Dataset items:
*** Begin section ***

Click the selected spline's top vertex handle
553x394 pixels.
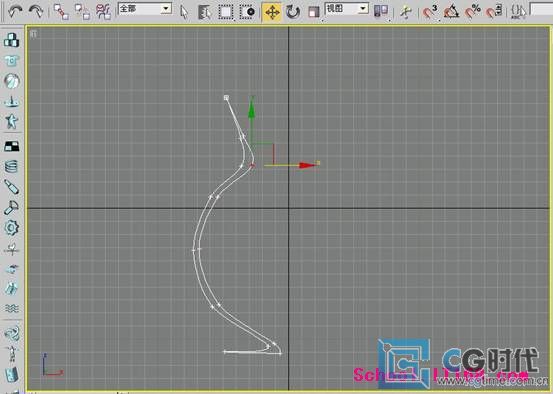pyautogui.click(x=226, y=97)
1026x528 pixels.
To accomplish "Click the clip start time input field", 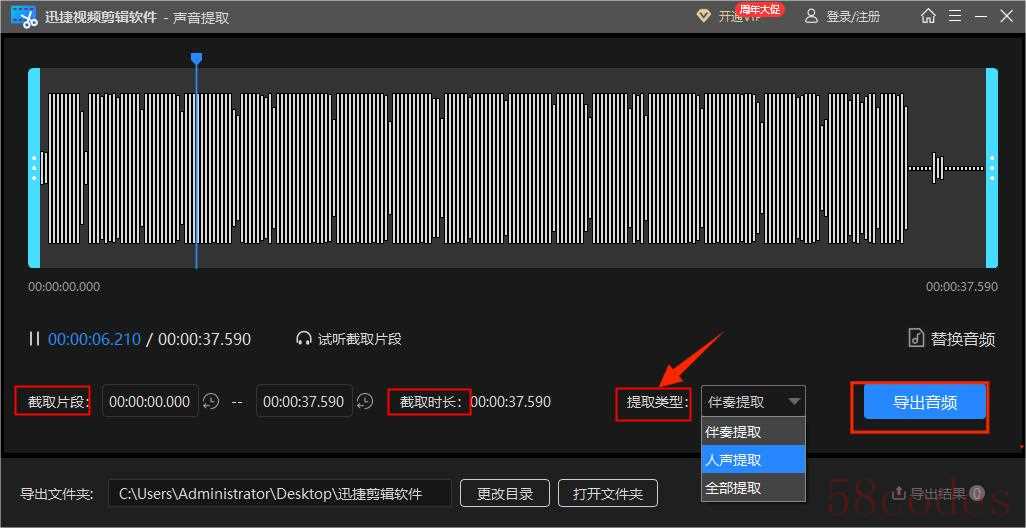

*** End section ***

- **WORK ORDER**
In the records, the line containing "1026x528 pixels." starts the span and the final line ends it. Output exactly that span, both ends included, with no pictures and nothing else.

- **RESPONSE BELOW**
1026x528 pixels.
To accomplish "Click the clip start time input field", 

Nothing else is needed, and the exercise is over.